## Provided passage
★ ★ ★ ★ ★

DadWatsons: more Fremont fun

  Walking up Fremont Ave. toward this McMenamins location, my nose detects the delectable aroma of a cooking wort.  In a Proustian flashback, I'm taken back to my first experience of downtown Portland in the mid-70s, when Blitz-Weinhardt was still operating just up the hill from Powell's Books.  Ah, the smell of brewing on urban sidewalks!
   Historic Portland was an appropriate flashback, as the McMenamin brothers have named this establishment after an actual Watson who came to Portland around 1925 and started--at age 75--quite a career in ballroom dancing. He kept it up through the Depression and evidently got a lot of people in the Rose City dancing their cares away.  The building, unusual for the Mc Bros, is not itself a historic structure.  Apparently, it was built in the 90s on the site of a forgettable contractor's office put up around 1954.  The present structure does blend in well with the neighborhood, which evidently met McMenamin standards in this case.
   The basement contains a full production brewery, so this location is supplying the twelve regular and seasonal brews for this and other McMenamins brewpubs in the area, which often have just a single kettle brewing one of their brands.  The interior is decorated with street signs from Europe's major brewing countries, Germany, Belgium, and England.  Some are in French and look more Parisian than Flemish.

★ ★ ★ ★ ★

## Recorded information
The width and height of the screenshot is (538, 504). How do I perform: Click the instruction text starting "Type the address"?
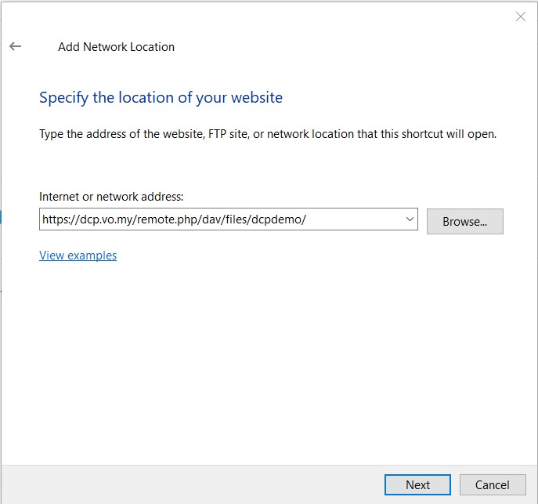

★ ★ ★ ★ ★

## Challenge A
In the pub review, at what age did the Watson the establishment is named after begin his ballroom dancing career?
## Challenge B
Reproduce the part of the pub review starting at "The basement contains" and ending at "Parisian than Flemish.".

## Problem solution A
He began at age 75.

## Problem solution B
The basement contains a full production brewery, so this location is supplying the twelve regular and seasonal brews for this and other McMenamins brewpubs in the area, which often have just a single kettle brewing one of their brands.  The interior is decorated with street signs from Europe's major brewing countries, Germany, Belgium, and England.  Some are in French and look more Parisian than Flemish.